OPINION:
These are hard times for grown-ups in America. Since almost nobody wants to grow up, it’s hard for grown-ups to find a grown-up candidate for political office. The prospective candidates are on the road determined to entertain America to death.
All a politician, a pundit or a preacher needs to qualify for “leadership” is a toothy grin, a lame joke, a guitar or, if you’re a congressman, a digital camera to take photographs of what you imagine you do best. It’s important to keep your constituents informed about what’s going on in your underwear.
Sarah Palin, the only one of the usual suspects with star power, is having a high old time with her bus tour of America, or at least a “national” tour of a couple of the states crucial to the pursuit of the presidency. She’s still a little rusty on history and current events, but the moose-killer from Alaska is the prettiest candidate, though we’re not supposed to notice such things anymore.
Not so long ago, a slot on a cable channel was thought to be an audition for running for president, though that may be changing. Running for president now is an audition for a slot on a cable channel. If you already have such a slot, running for president can goose declining ratings.
Mrs. Palin won’t tell the reporters following her magical mystery tour where she’s going, if in fact she knows. She insists that just because she’s a tourist followed by a throng of campaign correspondents doesn’t mean she’s running, though she did think to wear a Cross pendant around her neck for a biker rally in Washington, exchanged for a Star of David pendant by the time she got to Gotham.
Running or not, the spectacle of 15 cars, SUVs, trucks and trailers following close behind her bus makes for good film at 11. She gets the thrill of sticking it to her media tormentors and her fans get to watch her enjoying the thrill of sticking it to her tormentors. One network reporter complains that Mrs. Palin endangers the lives of others on the highway by making the press follow dumbly behind, not knowing where they’re going, either. This concern isn’t likely to impress anyone, since a wreck on the highway is just the kind of pictures television lusts for, particularly if two or three of the cars explode to scatter hair, teeth and limbs all over the highway.
So who can blame Mike Huckabee for thinking that maybe he came in out of the rain too soon? A Baptist preacher needs a little funk, too. Mike is careful to keep his guitar tuned, occasionally stepping up to a mike to knock out the music for the kind of lyrics he once scorned as not fit for his congregation. But that was then, and this now, and Mike told bystanders back home in Little Rock this week that just because he said he wasn’t running doesn’t necessarily make it so.

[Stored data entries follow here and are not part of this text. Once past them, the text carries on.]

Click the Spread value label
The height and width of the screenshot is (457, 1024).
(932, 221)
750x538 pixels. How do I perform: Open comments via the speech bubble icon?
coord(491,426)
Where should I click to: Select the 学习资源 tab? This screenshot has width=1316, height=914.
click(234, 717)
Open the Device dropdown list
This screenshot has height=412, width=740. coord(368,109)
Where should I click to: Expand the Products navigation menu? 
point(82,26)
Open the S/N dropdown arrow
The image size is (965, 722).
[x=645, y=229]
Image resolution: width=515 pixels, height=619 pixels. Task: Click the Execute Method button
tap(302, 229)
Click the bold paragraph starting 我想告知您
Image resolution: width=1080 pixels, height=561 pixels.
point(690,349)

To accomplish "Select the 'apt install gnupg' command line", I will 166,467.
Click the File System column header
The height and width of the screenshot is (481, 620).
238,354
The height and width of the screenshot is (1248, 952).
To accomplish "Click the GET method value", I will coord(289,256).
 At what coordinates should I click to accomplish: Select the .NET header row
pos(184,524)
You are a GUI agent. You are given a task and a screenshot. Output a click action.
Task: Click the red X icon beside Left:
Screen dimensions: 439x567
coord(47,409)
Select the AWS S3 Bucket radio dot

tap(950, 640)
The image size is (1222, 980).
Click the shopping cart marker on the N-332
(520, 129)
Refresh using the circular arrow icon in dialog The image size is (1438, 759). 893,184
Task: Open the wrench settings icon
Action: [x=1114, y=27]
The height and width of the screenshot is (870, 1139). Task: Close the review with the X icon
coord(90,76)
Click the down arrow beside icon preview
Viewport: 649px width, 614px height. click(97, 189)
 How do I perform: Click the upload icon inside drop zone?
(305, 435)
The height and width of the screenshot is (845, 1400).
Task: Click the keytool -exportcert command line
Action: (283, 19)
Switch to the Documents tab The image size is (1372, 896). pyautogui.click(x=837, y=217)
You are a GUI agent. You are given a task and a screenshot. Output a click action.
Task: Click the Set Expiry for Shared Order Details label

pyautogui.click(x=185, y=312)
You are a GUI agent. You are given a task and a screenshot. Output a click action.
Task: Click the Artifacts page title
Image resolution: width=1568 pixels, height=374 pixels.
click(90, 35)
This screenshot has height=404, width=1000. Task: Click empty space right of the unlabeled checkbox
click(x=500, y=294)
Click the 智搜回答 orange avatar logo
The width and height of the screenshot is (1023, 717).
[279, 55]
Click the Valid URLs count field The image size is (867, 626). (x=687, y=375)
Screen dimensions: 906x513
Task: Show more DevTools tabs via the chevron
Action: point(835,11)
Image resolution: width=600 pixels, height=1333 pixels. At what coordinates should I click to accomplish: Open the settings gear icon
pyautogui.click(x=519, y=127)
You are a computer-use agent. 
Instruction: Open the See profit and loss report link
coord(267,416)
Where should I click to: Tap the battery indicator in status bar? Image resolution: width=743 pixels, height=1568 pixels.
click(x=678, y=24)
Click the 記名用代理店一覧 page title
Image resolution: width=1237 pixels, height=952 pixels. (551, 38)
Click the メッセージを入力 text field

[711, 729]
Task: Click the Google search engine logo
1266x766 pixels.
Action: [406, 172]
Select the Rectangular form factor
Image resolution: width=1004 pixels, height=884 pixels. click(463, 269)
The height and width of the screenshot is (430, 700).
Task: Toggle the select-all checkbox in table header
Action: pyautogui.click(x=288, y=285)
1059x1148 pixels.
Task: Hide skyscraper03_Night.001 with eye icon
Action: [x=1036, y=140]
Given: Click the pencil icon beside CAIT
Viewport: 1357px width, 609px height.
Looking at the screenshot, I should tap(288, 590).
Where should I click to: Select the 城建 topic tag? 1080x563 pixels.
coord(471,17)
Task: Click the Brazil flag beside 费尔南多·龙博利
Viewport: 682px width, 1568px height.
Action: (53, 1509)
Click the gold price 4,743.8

“Everything is still open,” he said. “I haven’t closed doors.” And this: “It’s not going to be an easy path for whoever the Republican is. Whoever it is, is going to come out of a bloody primary broke and battered.”
This ought to be good news for President Obama, except that grown-ups have pretty much given up on him. The hopey-changy man was supposed to have the economy humming by now, and only Pollyanna with a microscope can find evidence of that. The Wall Street Journal reports that prices of houses, a reliable indicator of the health of the economy, fell an astonishing 4.2 percent in the first quarter of this year. The average value of a house is now 33 percent below the peak in 2006, a bigger drop than any recorded in the (gulp) Great Depression. Rasmussen, one of the most reliable pollsters, finds that Mr. Obama, though the pundits invariably call him a likely winner, polls two points behind the “generic” Republican nominee. Rasmussen says 66 percent of likely voters, including 41 percent of likely Democratic voters, say the country is heading down the wrong track. The wrong track rarely leads to 1600 Pennsylvania Avenue.
The country speeds on, like a mighty passenger train hurtling down the tracks toward a missing bridge across the river. But why worry? The great entertainers are in charge.
• Wesley Pruden is editor emeritus of The Washington Times.